The linear-algebra layer
The IPM iteration depends only on two protocols; everything scale- and sparsity-related lives behind them.
LinearOperator
A backend-agnostic matvec (+ optional rmatvec/matmat). Subclasses:
Dense, Diagonal, Identity, LowRank, LBFGSOperator,
MatrixFreeJacobian, SparseOperator, Composite. Every Problem
Jacobian/Hessian normalizes into one of these.
LinearSolver
solve(K, rhs) -> step for the augmented or condensed KKT operator.
| Solver | Use | Purity |
|---|---|---|
DenseSolver |
≲ 1e4 vars; Cholesky/solve | pure Array API |
KrylovSolver |
default at scale; matrix-free CG/MINRES/GMRES | pure Array API |
SparseDirectSolver |
sparse Jacobians; per-backend factorization | adapter |
Selection is automatic (size + density + namespace capabilities) and
user-overridable via Options.linsolve. Adding a solver never touches
ipm/driver.py (invariant #3).
Sparsity as an adapter concern
The standard has no sparse type. The core emits structure as Array-API
integer/float (row, col, value) vectors; thin per-backend wrappers in
backend/sparse/ build and factor the actual sparse matrix. The IPM never sees
a backend-specific sparse object.
Two backends own a concrete factorization: SciPy (CPU — Feral LDLᵀ / SuperLU)

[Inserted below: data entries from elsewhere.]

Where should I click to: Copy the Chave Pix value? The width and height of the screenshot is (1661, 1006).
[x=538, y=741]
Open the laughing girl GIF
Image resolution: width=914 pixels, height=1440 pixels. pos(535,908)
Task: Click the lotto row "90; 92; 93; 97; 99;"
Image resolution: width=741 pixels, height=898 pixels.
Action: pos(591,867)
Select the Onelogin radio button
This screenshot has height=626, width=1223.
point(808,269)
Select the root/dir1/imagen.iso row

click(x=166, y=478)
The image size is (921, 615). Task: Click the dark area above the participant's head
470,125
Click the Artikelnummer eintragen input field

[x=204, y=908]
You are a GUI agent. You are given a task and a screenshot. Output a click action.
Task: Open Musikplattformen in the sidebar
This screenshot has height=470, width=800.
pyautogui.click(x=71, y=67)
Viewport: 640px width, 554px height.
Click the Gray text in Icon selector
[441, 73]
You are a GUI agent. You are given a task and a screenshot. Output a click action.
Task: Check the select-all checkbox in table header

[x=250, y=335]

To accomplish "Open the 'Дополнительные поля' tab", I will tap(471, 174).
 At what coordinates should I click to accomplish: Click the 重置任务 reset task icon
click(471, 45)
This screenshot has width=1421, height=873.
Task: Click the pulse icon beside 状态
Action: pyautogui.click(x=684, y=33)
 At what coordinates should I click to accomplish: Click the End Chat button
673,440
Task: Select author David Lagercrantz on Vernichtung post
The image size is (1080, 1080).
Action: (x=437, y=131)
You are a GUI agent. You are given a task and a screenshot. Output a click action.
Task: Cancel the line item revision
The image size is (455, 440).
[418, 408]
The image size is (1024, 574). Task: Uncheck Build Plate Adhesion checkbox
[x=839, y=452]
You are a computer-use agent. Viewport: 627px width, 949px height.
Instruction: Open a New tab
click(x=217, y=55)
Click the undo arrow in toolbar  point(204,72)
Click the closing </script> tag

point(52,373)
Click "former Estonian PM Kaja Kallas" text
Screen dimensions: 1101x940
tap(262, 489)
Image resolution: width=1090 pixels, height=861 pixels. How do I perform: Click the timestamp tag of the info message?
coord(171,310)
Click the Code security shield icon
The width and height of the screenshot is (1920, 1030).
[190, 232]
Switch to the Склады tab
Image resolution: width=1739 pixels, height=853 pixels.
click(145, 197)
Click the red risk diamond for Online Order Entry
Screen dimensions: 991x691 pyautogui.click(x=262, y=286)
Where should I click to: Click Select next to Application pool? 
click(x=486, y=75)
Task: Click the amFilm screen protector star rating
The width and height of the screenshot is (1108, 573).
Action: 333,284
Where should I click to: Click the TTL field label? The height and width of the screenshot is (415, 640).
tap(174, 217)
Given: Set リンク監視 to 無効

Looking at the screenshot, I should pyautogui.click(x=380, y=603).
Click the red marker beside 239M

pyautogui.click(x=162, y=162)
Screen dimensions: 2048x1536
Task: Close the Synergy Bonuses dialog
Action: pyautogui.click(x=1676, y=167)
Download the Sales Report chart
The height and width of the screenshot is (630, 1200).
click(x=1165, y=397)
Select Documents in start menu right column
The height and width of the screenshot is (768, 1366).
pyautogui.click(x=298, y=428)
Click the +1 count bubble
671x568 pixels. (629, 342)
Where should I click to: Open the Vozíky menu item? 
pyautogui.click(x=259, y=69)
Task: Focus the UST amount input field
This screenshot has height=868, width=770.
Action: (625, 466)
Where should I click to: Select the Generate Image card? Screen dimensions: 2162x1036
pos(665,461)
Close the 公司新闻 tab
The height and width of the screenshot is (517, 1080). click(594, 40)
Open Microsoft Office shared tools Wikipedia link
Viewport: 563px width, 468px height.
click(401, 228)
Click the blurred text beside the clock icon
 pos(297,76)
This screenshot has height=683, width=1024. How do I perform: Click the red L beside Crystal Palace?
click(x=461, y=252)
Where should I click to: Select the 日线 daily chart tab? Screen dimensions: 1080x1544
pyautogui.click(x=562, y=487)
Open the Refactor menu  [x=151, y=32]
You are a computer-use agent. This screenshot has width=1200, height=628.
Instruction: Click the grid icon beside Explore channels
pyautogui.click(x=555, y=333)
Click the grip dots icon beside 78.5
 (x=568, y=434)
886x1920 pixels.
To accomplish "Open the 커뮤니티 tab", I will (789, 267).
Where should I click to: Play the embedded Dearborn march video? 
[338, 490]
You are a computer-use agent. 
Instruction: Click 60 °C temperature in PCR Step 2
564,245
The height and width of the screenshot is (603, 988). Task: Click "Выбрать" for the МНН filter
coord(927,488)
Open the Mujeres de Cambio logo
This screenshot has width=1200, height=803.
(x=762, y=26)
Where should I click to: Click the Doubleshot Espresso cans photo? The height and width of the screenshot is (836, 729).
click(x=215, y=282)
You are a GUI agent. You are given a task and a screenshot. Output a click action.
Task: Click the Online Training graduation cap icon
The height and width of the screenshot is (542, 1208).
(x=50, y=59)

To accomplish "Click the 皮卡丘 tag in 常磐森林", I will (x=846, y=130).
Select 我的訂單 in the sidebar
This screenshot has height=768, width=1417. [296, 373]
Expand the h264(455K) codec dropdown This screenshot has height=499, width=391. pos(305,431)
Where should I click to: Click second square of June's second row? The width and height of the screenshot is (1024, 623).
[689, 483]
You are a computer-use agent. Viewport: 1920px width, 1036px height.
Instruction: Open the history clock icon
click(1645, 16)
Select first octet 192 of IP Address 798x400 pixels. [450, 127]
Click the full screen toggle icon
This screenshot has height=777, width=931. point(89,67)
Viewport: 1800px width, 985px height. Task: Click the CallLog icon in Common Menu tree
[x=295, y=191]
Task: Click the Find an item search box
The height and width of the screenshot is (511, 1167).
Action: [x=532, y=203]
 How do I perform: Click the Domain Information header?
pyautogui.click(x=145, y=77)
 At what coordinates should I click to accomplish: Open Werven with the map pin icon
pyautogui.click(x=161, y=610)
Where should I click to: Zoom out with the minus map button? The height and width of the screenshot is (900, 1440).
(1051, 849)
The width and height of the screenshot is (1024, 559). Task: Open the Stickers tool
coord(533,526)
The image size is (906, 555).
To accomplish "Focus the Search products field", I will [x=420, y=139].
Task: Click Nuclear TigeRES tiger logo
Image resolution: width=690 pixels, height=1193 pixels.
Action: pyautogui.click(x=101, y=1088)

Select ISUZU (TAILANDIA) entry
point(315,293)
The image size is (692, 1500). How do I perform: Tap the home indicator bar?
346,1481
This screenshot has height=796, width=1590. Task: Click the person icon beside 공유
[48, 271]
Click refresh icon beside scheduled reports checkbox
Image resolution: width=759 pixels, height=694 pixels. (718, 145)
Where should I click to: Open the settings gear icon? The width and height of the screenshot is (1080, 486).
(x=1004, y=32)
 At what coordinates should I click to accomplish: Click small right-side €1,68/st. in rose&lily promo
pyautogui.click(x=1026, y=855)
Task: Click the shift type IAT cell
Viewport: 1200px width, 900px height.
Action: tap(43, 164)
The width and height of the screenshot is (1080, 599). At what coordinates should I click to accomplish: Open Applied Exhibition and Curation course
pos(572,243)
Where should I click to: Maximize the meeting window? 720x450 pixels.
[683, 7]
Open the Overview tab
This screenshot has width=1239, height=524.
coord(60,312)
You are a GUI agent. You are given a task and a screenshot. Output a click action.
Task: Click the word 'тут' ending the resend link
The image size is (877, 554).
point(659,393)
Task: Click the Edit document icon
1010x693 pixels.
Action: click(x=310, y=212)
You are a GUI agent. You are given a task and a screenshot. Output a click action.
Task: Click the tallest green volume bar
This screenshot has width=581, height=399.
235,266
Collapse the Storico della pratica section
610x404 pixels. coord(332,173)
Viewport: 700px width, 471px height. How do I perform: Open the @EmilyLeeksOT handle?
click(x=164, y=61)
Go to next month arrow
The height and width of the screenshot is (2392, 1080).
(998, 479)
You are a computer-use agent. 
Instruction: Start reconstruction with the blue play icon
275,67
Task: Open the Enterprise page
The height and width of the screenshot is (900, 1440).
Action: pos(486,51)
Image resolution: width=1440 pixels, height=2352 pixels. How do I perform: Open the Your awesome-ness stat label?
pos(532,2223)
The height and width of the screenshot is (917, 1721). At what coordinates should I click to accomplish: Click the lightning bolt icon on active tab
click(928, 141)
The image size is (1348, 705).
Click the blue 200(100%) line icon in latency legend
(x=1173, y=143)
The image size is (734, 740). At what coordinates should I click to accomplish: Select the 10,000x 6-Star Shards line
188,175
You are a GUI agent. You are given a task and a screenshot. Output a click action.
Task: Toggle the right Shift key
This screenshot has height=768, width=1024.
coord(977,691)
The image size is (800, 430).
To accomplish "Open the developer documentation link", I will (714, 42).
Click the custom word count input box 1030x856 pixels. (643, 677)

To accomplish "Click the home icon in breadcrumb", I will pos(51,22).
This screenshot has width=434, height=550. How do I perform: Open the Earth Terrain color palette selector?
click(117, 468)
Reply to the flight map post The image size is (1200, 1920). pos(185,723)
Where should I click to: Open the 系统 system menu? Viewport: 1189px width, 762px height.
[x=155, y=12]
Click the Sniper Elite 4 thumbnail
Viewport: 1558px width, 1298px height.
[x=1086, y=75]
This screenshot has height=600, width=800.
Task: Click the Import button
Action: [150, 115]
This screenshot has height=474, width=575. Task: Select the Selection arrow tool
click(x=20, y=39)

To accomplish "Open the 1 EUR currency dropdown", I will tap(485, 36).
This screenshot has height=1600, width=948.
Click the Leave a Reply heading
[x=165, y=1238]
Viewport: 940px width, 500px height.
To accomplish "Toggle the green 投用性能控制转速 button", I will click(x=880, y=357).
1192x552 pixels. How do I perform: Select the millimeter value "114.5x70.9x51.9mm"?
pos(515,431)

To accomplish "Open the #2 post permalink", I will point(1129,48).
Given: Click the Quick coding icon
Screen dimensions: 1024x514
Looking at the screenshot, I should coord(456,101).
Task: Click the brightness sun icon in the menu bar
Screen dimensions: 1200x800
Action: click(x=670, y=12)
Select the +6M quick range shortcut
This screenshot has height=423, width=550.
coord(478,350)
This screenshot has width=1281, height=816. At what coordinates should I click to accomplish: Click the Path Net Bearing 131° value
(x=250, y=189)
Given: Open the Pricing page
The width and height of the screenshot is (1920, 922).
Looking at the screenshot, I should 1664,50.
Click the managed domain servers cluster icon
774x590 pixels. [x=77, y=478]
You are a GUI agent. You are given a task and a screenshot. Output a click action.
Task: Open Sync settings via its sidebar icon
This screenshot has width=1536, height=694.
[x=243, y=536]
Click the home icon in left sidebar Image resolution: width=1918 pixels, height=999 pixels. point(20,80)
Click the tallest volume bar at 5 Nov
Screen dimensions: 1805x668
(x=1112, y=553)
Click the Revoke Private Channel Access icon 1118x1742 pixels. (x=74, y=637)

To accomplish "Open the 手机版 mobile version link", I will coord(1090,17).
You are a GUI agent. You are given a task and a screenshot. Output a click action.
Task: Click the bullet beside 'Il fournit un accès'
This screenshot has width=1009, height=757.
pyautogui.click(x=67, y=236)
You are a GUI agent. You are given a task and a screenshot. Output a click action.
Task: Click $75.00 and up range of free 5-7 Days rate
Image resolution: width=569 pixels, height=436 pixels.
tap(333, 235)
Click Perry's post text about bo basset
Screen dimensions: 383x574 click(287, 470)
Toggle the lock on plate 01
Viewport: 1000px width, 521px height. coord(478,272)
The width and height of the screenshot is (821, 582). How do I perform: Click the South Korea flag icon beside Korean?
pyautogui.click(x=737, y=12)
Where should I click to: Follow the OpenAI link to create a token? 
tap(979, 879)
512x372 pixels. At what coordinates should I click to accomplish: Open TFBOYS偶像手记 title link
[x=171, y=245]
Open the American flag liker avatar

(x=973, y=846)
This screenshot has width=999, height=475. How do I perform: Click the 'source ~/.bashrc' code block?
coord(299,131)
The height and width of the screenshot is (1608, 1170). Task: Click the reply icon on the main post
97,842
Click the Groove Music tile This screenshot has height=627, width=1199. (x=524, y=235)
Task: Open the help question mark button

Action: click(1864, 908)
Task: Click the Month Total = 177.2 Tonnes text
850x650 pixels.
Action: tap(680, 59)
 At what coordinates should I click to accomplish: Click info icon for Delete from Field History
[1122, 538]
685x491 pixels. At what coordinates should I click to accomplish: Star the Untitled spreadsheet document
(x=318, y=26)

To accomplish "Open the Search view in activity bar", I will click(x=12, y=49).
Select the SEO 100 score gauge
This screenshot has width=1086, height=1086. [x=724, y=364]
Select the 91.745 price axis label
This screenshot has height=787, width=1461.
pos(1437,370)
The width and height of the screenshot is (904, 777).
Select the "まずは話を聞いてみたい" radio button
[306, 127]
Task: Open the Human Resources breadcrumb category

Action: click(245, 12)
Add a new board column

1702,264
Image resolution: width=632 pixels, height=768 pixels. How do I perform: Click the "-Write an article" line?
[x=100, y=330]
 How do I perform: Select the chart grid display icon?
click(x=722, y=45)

and CuPy (CUDA — NVIDIA cuDSS via nvmath-python, with a spsolve fallback).
Torch and JAX have no native sparse-direct path of their own, so they reuse
those two: the DeviceRoutingSparseAdapter reads the COO buffer's
__dlpack_device__ and reinterprets it — zero-copy via DLPack where the
libraries allow — onto the SciPy adapter for host arrays and the CuPy/cuDSS
adapter for CUDA arrays. So Torch-CPU and JAX-CPU factor through Feral/SuperLU,
and Torch-CUDA and JAX-GPU factor through cuDSS, with results handed back in the
caller's namespace. Routing is by device, not by library name.